酒呑童子を初め多くの鬼の伝承がある「大江山」だが、実際にどの山なのかは諸説ある。京都丹後の大江山や、山城国と丹波国の境にある大枝山などが候補だ。いずれにせよ、京都から見ると山陰地方との交通路に位置している。山陰地方では金属鉱脈が豊富であったため、大和政権が地方勢力を排除、支配していく。その過程で自らの行為を正当化するため、地方勢力を鬼やら土蜘蛛と呼び、悪者に仕立てていったのだ。その侵略の中で“活躍”したのが源頼光たちだった。
源頼光らは神から授かった酒を酒呑童子たちに飲ませ、酔ったところを討ち取る。それに対して鬼たちは「鬼に横道なし(鬼は卑怯な真似はしない)」と言ったとある。

時代が進み、中世になると、嫉妬や恨み、そして衝撃的な体験をした「人」が鬼になるという話が出てくる。天神様でお馴染みの菅原道真は、太宰府に左遷させられ、失意のうちに亡くなる。その魂は怨霊の鬼(雷神)となって都を恐怖に陥れた。
安達原の鬼婆は、使えていた姫の病に効くと信じて、身ごもっていた女の腹を切り裂き、胎児の肝を取り出す。その後、その女が自分の実の娘だった事を知り、気がふれて鬼婆となってしまった。

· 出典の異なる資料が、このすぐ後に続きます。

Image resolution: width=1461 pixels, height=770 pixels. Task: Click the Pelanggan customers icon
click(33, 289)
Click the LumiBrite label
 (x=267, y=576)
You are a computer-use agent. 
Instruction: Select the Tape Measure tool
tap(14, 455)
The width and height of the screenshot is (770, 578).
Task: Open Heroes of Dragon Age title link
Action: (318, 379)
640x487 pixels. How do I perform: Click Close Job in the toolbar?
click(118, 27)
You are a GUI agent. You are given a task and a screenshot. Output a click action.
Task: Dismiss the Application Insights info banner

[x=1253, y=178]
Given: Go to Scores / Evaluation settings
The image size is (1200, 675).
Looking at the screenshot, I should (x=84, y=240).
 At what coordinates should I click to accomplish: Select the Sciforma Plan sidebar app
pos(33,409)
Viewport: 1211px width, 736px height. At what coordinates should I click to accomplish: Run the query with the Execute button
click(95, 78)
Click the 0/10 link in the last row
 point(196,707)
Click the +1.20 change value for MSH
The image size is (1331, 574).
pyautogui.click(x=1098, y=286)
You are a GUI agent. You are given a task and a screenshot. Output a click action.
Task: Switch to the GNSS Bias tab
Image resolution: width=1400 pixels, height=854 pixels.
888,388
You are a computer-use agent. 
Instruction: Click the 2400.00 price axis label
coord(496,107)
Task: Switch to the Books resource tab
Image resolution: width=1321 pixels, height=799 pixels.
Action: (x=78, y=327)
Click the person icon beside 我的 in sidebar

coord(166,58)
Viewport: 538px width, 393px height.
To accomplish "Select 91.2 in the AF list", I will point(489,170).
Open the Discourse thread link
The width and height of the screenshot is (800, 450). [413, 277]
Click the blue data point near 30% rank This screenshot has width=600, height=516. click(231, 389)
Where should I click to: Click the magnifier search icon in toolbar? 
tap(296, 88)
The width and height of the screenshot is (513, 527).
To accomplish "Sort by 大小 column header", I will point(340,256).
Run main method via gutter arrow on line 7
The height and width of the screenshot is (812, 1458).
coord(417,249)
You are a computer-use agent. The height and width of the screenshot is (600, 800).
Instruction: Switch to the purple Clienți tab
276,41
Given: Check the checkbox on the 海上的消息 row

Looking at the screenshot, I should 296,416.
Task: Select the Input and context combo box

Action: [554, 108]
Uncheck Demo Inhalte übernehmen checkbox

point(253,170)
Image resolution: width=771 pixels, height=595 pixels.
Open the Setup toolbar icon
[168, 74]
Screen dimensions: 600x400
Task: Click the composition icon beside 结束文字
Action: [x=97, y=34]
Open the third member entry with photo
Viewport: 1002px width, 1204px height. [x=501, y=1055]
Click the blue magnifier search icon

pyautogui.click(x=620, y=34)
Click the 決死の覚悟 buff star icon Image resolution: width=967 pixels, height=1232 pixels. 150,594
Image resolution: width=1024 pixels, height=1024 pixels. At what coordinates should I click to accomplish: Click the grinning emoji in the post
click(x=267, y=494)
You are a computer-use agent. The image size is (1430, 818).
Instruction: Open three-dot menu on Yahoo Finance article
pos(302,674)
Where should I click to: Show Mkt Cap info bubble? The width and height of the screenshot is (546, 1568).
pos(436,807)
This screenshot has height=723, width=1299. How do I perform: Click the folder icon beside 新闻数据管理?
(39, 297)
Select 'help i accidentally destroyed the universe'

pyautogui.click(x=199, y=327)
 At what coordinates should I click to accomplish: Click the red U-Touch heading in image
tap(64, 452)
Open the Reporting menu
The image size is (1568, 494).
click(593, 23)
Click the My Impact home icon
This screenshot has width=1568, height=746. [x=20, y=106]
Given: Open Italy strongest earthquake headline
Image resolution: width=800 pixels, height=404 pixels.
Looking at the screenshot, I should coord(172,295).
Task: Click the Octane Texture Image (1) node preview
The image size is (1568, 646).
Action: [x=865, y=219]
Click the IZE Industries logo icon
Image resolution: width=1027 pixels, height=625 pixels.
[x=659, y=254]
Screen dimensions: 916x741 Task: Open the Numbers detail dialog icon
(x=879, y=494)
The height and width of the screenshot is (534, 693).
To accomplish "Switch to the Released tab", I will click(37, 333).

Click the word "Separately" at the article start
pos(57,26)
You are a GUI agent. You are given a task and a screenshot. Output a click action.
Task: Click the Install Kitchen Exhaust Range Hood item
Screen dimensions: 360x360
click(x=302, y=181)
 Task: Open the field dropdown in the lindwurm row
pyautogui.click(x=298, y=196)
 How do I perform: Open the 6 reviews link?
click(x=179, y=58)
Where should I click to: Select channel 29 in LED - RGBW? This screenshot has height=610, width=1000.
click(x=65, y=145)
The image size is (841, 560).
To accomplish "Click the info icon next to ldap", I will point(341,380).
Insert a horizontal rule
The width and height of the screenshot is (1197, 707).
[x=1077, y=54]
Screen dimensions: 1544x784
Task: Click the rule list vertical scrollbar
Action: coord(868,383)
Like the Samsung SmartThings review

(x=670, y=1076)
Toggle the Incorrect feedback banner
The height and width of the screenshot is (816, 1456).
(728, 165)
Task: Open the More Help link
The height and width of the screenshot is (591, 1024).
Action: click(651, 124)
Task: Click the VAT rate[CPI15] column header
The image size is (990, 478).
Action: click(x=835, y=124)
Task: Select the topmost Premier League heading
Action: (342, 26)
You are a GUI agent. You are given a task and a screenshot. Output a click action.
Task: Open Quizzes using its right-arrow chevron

江戸時代になると、鬼は「愛すべきキャラクター」となり、大津絵ではユーモラスな仕草をする鬼たちが描かれるようになっていくのである。

★基本データ&目次

作者八木透
発行元青幻舎
発行年2021
ISBN9784861528668
  • 序章 鬼とは
  • 一章 鬼の故郷―大江山
  • 二章 退治された鬼
  • 三章 鬼になった人間
  • 四章 広まった鬼
  • 五章 仏教から生まれた鬼
  • 巻末 鬼の資料
  • あとがき

★ 感想

「おに(鬼)」という言葉が示すものは時代によって変わっていったということがよくわかる。その昔は敵対する勢力を鬼と呼んで「我に正義あり」としたようだ。それは、太平洋戦争中に「鬼畜米英」と敵国を呼んでいたことを思い出させる。千年以上の時が経っても、何ら変わりのない“プロパガンダ”に人の本質を見るようで怖い。
そう、大江山の鬼たちは、だまし討ちをした源頼光たちに「鬼は卑怯な真似はしない」と言ったとあるが、当時も侵略行為に対して後ろめたさがあったということだろうか。控えめな表現ではあるが、過去の行為に対しての反省、いや少なくとも悔恨の念を表したと言う意味では、我々も見倣うべき点がありそうだ。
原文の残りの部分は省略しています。